Paul Ploumas notes that Swiss gold exports to the US hit a record high of 126.6 metric tons in May, breaking the record of 111.7 tons set in April. The 238 tons of gold sent to the US from Switzerland in these two months is 15 times larger than all of last year.
Back to China, a major gold processor was using 83 metric tons of gold bars as collateral on $2.8 billion of loans. When the company defaulted, the banks found that whoops! All the gold bars they were holding as collateral were gilded copper bars!
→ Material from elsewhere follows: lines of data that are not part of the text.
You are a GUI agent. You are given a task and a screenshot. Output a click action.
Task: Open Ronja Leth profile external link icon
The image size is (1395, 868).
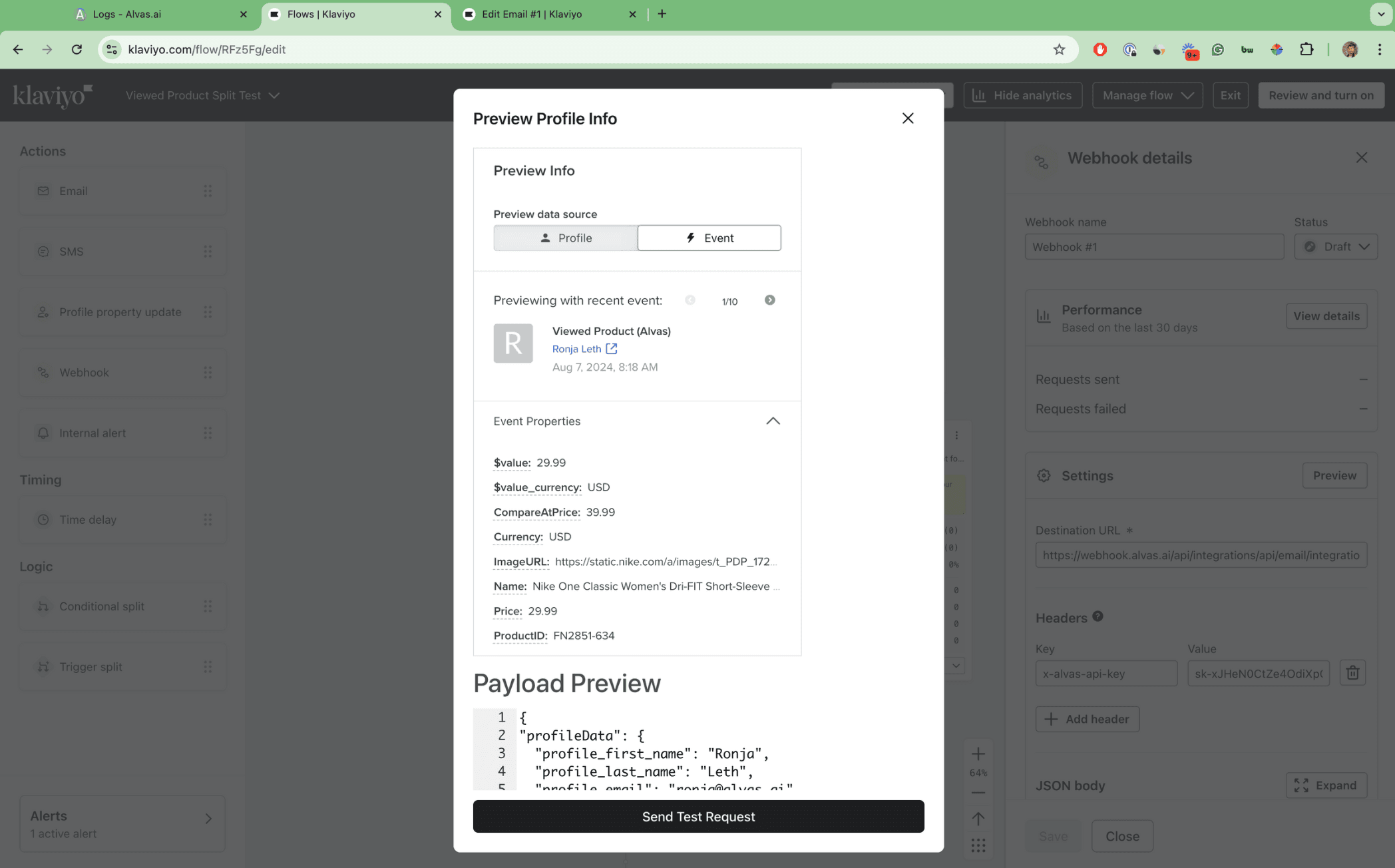tap(611, 348)
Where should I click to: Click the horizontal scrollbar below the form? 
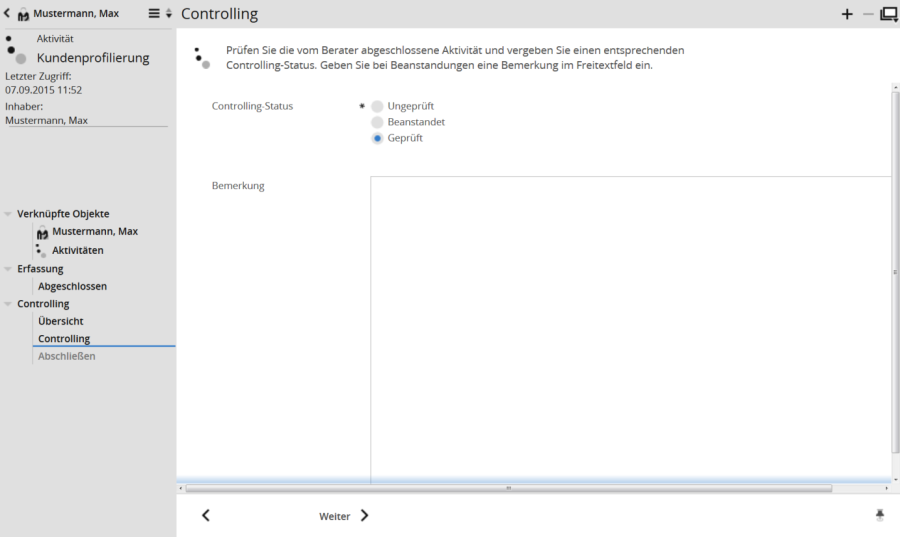508,488
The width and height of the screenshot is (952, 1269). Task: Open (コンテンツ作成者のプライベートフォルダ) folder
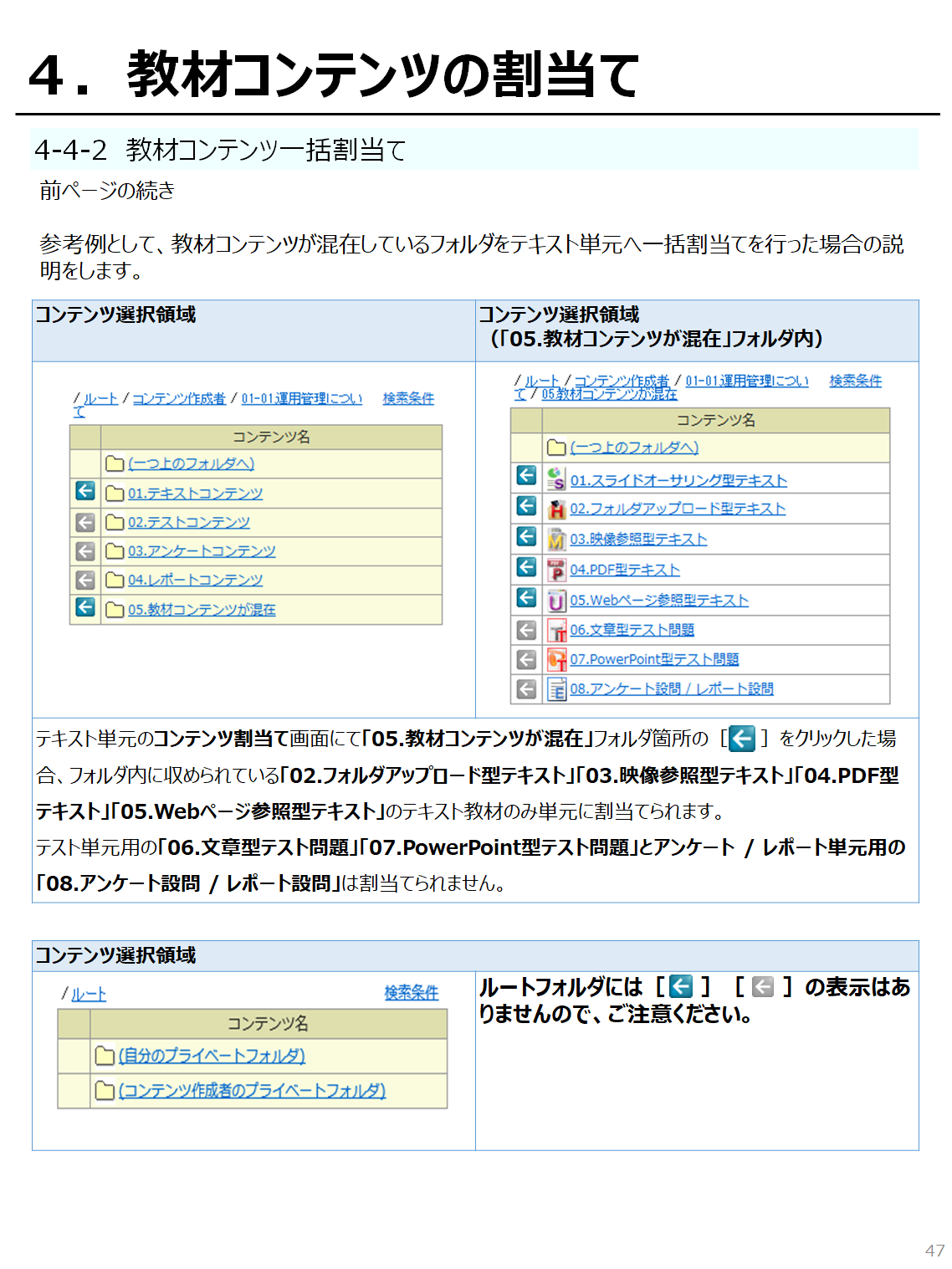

Jan Nieuwenhuijs is probably the world’s best China gold expert. This month he debunks a rumor making the rounds and says “No, China does not keep gold at the New York Fed.”
A former head of British spy agency MI6 says that new evidence shows that part of the gene sequence of novel coronavirus was likely man-made. The report claims that COVID-19 is “likely to be the result of a laboratory experiment to produce “chimeric viruses of high potency”.”
The former MI6 chief, Sir Richard Dearlove, believes the virus accidentally escaped from a medical research lab in Wuhan, where work is being done to find defenses against coronaviruses.
If you left three kg of gold on a train, wouldn’t you try to get it back? Swiss authorities have tried since October to find the owner of the gold. I think he probably doesn’t want to be found.
Looking Ahead To Next Month
To end the month, we note that the famous Forrest Fenn treasure has been found. Mr. Fenn verified the claim of an anonymous man after being sent a photo of the treasure chest’s contents.
This column is intended for educational purposes only. It is not intended as investment advice.